*** Data records Section Begins ***
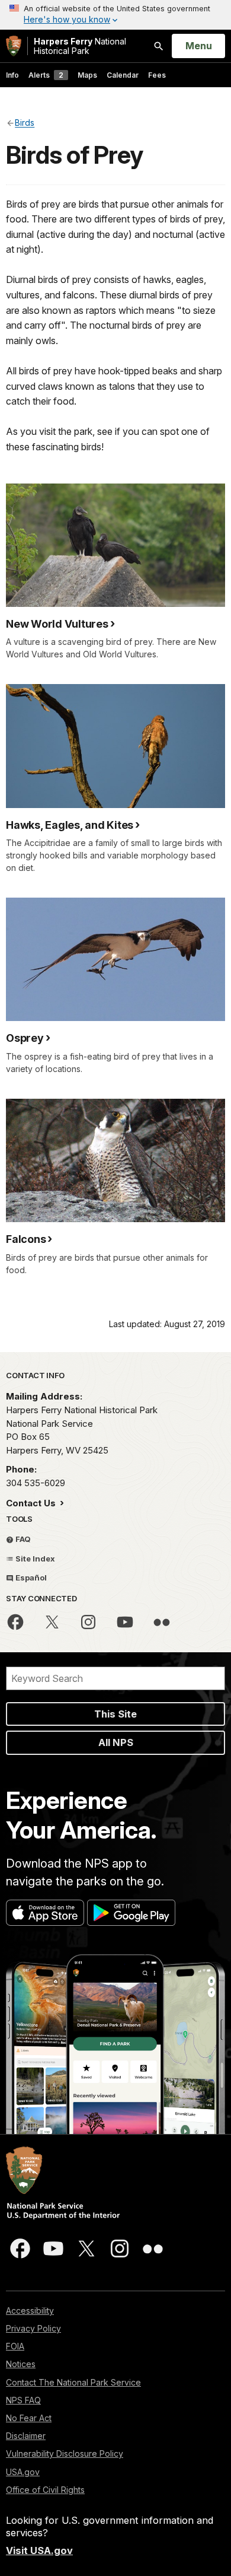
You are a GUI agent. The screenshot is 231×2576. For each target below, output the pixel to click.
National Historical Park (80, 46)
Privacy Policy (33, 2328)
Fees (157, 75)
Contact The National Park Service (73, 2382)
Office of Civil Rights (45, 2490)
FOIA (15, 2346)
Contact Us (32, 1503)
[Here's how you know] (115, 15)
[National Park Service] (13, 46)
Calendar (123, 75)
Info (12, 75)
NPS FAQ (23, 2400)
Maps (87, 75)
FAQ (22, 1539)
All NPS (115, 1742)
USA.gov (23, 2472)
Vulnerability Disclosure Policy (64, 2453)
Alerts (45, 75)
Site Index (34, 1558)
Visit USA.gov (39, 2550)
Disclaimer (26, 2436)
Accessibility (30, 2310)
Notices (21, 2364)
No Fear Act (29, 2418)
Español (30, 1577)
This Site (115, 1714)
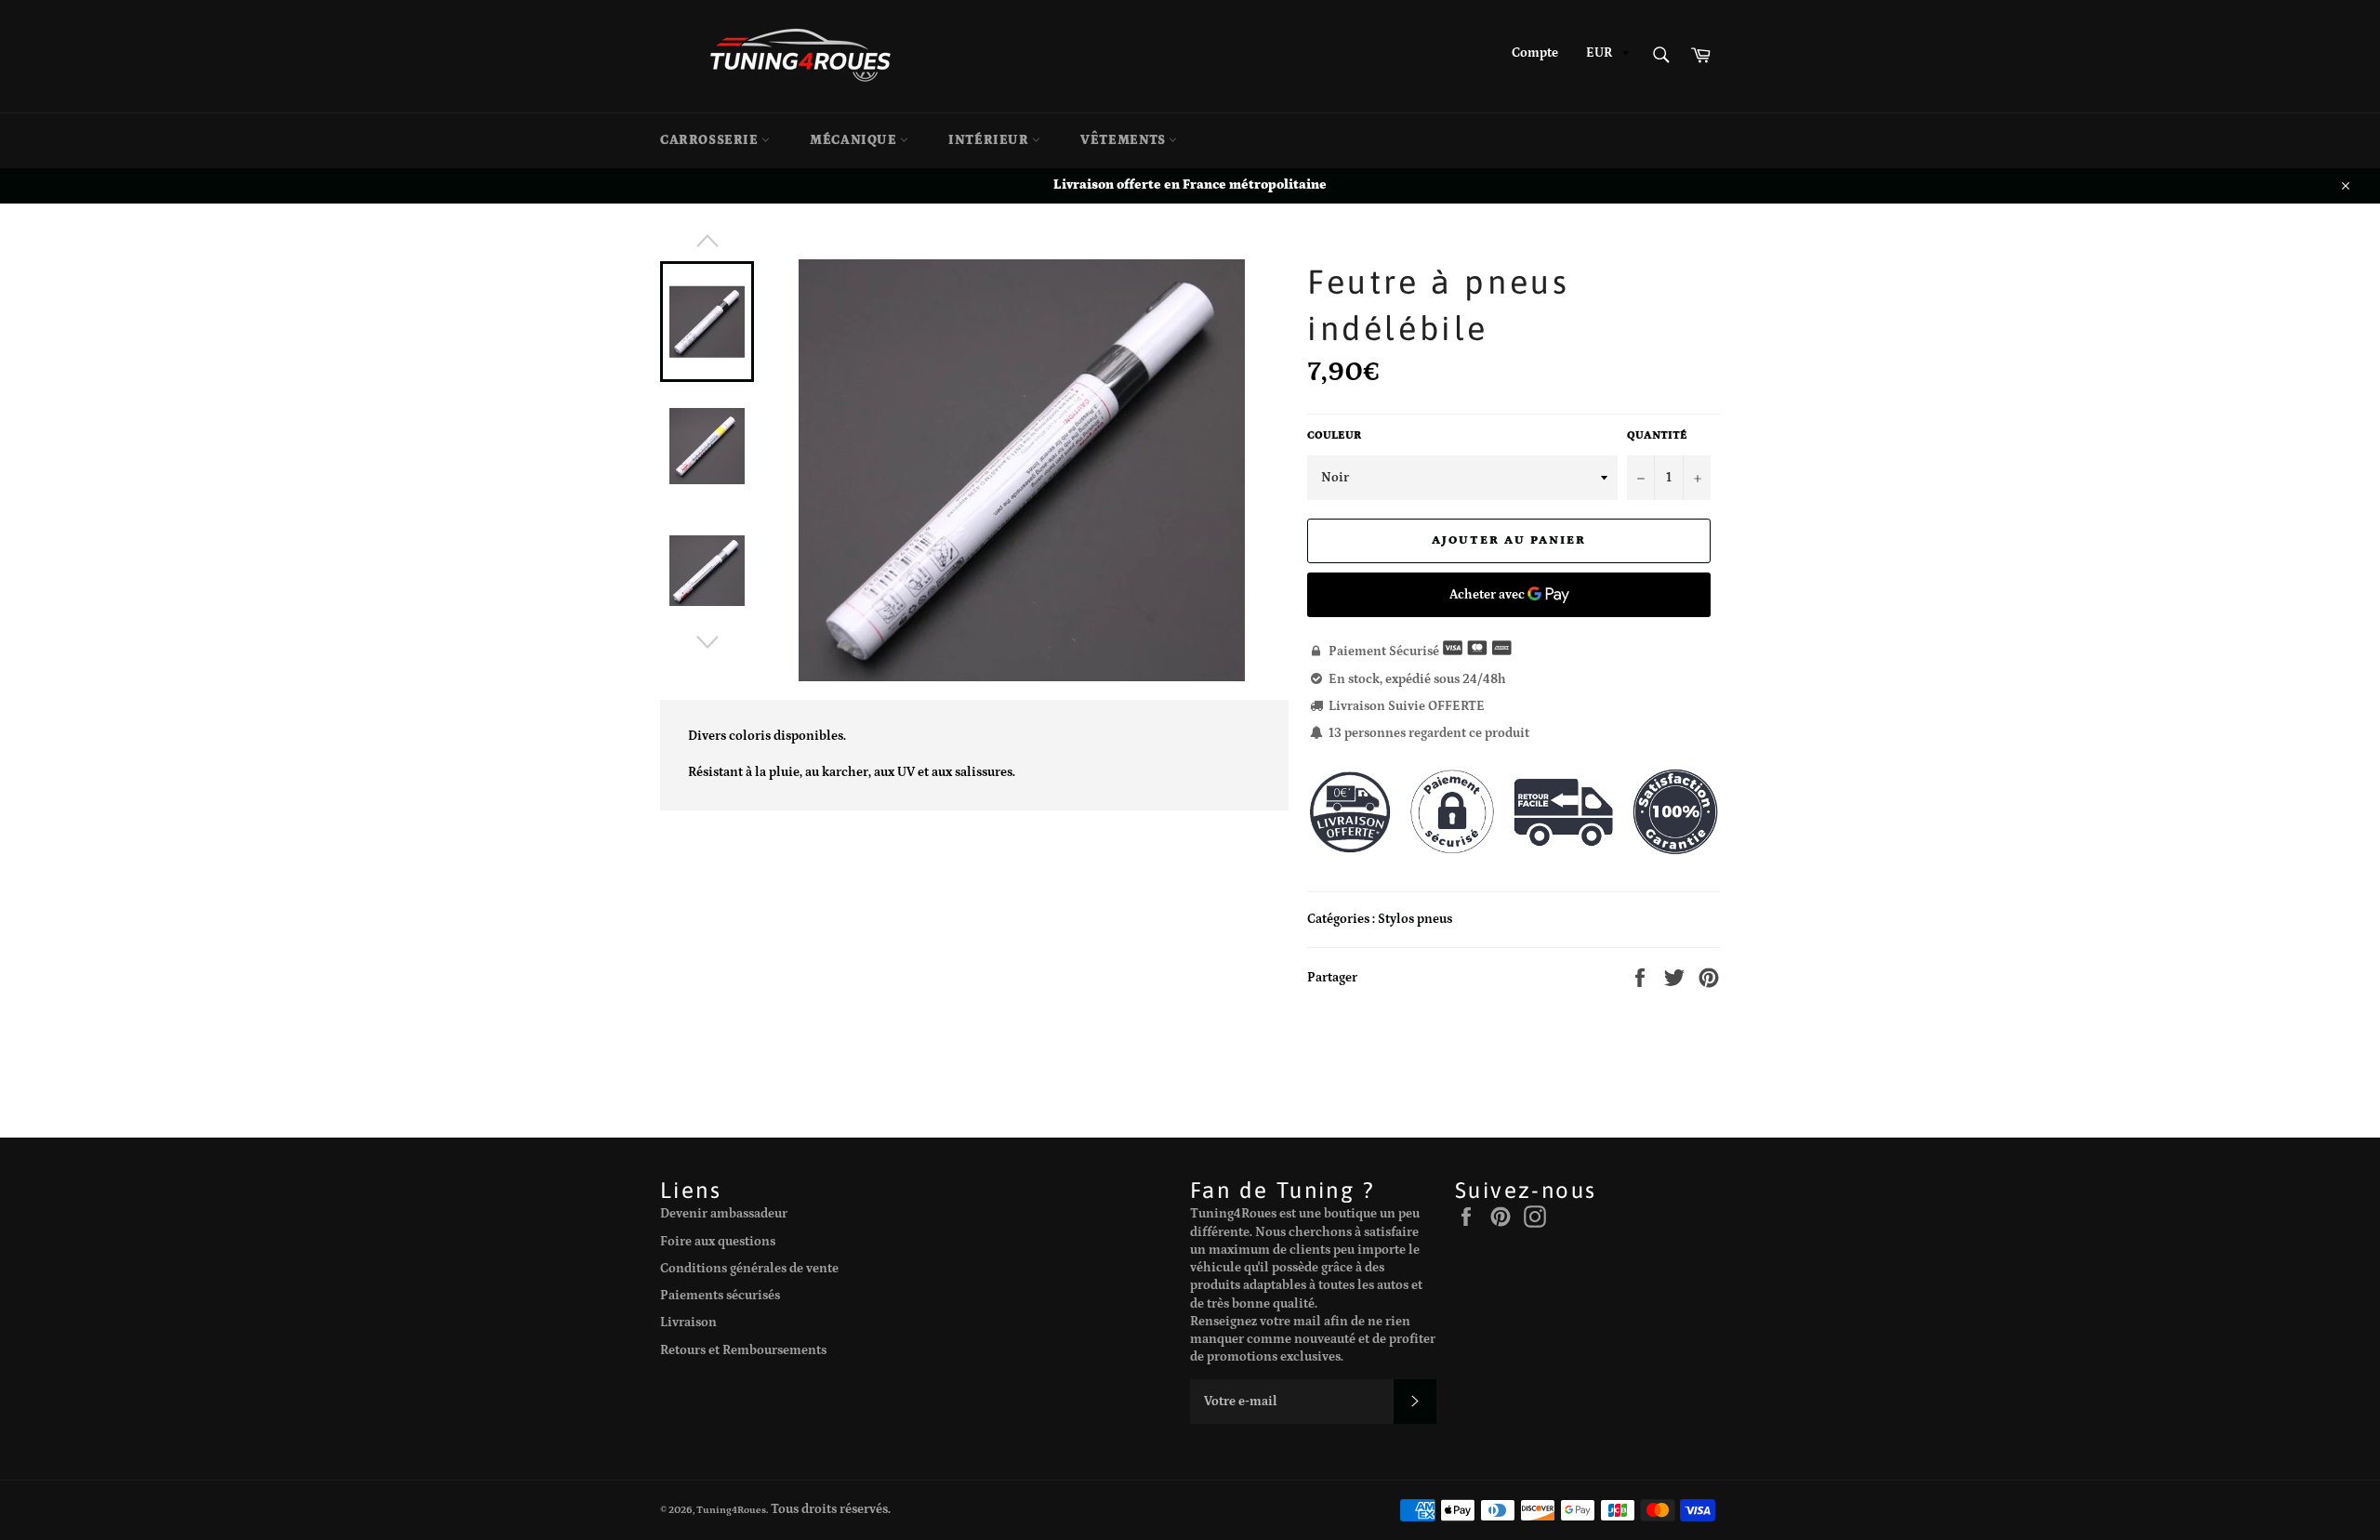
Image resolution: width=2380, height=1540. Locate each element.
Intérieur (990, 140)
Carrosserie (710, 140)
*** Data records Section Ends ***
» **Work task**
The output consists of exactly the lines from the one containing "Site Index (34, 1558)" through the last line of the listing, both included, with no pictures.

» **Written answer**
Site Index (34, 1558)
Visit USA.gov (39, 2550)
Disclaimer (26, 2436)
Accessibility (30, 2310)
Notices (21, 2364)
No Fear Act (29, 2418)
Español (30, 1577)
This Site (115, 1714)
Image resolution: width=2380, height=1540. Locate each element.
Intérieur (990, 140)
Carrosserie (710, 140)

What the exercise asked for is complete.